◆ **Problem**
In the records that follow, show each line where the word "trash" is present.

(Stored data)
# # # # # # #

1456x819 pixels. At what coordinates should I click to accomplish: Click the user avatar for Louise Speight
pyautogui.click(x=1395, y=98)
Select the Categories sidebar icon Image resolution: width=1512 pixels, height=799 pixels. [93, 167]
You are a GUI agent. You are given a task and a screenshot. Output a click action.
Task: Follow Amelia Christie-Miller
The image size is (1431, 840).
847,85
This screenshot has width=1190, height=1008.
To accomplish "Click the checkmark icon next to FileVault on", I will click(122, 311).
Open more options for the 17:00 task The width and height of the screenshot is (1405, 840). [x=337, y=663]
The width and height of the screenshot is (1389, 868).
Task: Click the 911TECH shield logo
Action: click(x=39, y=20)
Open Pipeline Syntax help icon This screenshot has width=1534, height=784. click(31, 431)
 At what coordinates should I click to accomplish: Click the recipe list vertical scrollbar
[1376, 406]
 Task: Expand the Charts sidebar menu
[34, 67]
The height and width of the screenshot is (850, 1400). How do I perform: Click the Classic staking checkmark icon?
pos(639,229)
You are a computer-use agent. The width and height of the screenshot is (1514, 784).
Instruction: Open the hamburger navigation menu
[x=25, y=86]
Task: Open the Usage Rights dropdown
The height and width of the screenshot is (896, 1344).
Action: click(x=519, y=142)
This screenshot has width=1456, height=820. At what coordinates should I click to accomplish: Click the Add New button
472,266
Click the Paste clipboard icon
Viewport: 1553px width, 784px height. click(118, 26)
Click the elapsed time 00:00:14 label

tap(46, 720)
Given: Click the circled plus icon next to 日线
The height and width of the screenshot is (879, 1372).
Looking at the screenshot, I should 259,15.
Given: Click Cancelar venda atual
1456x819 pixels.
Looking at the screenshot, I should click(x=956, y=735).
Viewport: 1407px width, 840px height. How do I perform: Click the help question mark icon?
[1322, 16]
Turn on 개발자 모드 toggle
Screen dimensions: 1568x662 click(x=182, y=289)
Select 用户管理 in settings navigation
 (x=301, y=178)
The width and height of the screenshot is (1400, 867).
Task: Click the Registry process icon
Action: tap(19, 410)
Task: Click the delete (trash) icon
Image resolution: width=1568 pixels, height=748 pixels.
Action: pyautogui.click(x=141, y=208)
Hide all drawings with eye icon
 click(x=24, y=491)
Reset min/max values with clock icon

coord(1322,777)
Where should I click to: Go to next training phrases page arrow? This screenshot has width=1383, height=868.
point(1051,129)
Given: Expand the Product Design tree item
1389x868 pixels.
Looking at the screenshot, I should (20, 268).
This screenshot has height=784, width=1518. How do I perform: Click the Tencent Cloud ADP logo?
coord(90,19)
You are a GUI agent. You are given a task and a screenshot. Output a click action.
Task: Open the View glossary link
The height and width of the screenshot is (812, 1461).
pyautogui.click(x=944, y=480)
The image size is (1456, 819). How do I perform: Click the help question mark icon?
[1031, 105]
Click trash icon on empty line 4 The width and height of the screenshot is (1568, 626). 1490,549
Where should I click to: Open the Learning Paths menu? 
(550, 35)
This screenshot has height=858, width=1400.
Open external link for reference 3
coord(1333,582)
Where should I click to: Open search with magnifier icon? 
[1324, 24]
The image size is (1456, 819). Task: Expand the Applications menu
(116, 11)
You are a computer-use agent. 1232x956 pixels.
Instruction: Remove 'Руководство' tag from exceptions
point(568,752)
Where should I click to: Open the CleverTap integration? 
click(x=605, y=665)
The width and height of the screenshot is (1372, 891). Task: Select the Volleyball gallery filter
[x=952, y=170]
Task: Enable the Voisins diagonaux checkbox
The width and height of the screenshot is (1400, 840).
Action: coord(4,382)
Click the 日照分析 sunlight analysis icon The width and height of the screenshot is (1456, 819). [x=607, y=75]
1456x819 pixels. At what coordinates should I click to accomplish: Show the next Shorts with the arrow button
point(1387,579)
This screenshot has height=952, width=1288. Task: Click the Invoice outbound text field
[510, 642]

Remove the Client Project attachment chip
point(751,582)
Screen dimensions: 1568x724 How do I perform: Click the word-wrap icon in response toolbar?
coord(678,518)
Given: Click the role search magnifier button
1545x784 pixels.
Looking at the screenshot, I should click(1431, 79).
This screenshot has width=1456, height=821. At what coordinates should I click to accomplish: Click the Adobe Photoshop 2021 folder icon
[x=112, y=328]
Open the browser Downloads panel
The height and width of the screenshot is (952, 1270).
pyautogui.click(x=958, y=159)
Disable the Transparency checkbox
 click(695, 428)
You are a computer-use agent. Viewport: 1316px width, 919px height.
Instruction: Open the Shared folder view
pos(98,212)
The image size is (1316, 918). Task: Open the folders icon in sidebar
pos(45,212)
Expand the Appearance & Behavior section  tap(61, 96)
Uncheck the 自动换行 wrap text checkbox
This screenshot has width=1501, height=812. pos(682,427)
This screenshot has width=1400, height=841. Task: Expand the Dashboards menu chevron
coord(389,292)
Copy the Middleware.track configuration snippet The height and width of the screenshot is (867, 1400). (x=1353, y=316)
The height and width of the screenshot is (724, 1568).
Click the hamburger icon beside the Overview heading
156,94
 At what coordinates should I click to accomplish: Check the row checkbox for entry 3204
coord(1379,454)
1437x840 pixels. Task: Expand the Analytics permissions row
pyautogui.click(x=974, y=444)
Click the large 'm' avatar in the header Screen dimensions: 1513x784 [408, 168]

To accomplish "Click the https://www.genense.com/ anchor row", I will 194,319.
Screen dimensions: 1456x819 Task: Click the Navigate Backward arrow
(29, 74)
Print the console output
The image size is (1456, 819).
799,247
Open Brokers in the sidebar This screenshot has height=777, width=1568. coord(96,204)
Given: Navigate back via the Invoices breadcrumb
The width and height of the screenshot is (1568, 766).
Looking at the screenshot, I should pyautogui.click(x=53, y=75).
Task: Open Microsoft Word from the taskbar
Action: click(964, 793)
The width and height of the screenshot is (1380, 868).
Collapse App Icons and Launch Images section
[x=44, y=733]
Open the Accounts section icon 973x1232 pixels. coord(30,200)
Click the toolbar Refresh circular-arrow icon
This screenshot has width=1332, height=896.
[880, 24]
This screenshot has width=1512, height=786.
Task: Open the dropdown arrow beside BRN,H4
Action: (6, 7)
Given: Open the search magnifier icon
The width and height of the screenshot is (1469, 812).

# # # # # # #

◆ **Answer to this problem**
Task: Click the delete (trash) icon
Click trash icon on empty line 4 The width and height of the screenshot is (1568, 626). 1490,549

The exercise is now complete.